(Excerpted passage begins)

So this part sucks. I can’t find a pen and have to type! 4 women in a tiny cabin, no bath, all with varying thermal temps and everyone but me trying to sleep. I want to write. Damn! Where’s that pen?
The light tapping of keys sounds more like footsteps in this dark silence. I’m exhausted yet inspired to write. I came on FD so I could have just one time in my life where a trip was for me- not work, not family- and just languish in it. But then there’s the part of me that can’t help but document this experience. I’ll say it’s for Sage. So one day she’ll understand why I left her alone with Daddy for a week while I went whitewater kayaking in Montana.
A year ago today, I was sitting on the roof of Ryan’s car, watching the Park City fireworks and wondering what having cancer means to me. At that time I had no idea what stage I was, what my treatment would be, whether I would see my daughter grow up. I was numb. I watched the lights in the sky and blanked out. I told myself not to think about it because there was nothing I could do over the holiday. On July 5, however, the wheels burned rubber. Like a leopard focused on his prey, I pounced on this cancer thing. I stopped contemplating a future (or better stressing about one) to deal with the here and now. The summer swirled down the drain- flushed like bad poopy as Sage would say.

(Excerpted passage ends)

Assignment 1 »
Rewrite the paragraph of the journal entry beginning "A year ago today" in a shorter form that keeps its main facts.
Assignment 2 »
In the journal entry, substitute "tent" for "cabin" and reproduce the passage starting at "So this part" and ending at "Where’s that pen?".

(Given information begins)

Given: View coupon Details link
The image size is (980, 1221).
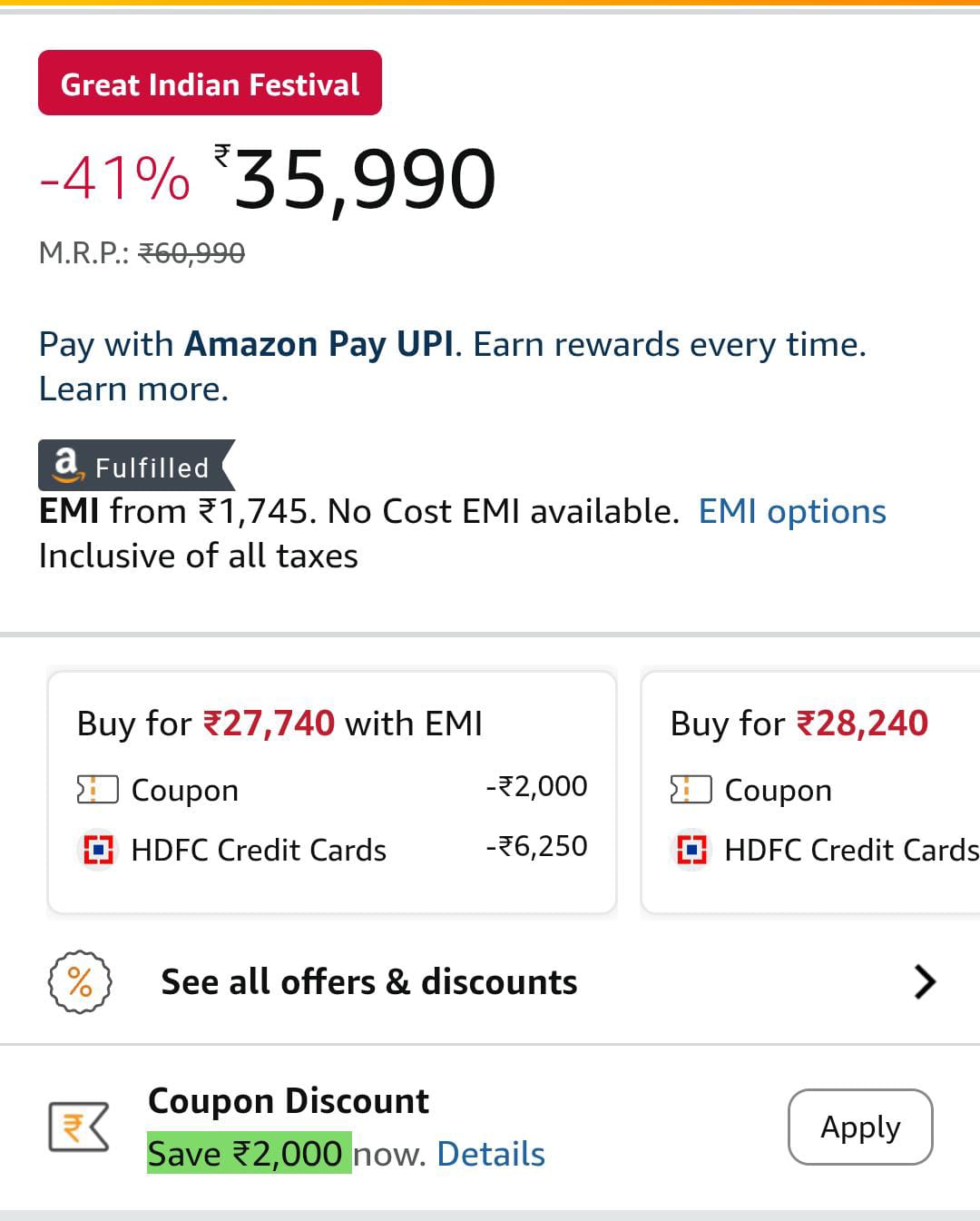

(Given information ends)

Answer section 1 »
A year ago today, I watched the Park City fireworks from the roof of Ryan’s car, numb and uncertain about my cancer’s stage, my treatment, and whether I would see my daughter grow up. I set those thoughts aside over the holiday. On July 5, however, I attacked the cancer head-on, focusing on the present instead of worrying about the future, and the summer disappeared.

Answer section 2 »
So this part sucks. I can’t find a pen and have to type! 4 women in a tiny tent, no bath, all with varying thermal temps and everyone but me trying to sleep. I want to write. Damn! Where’s that pen?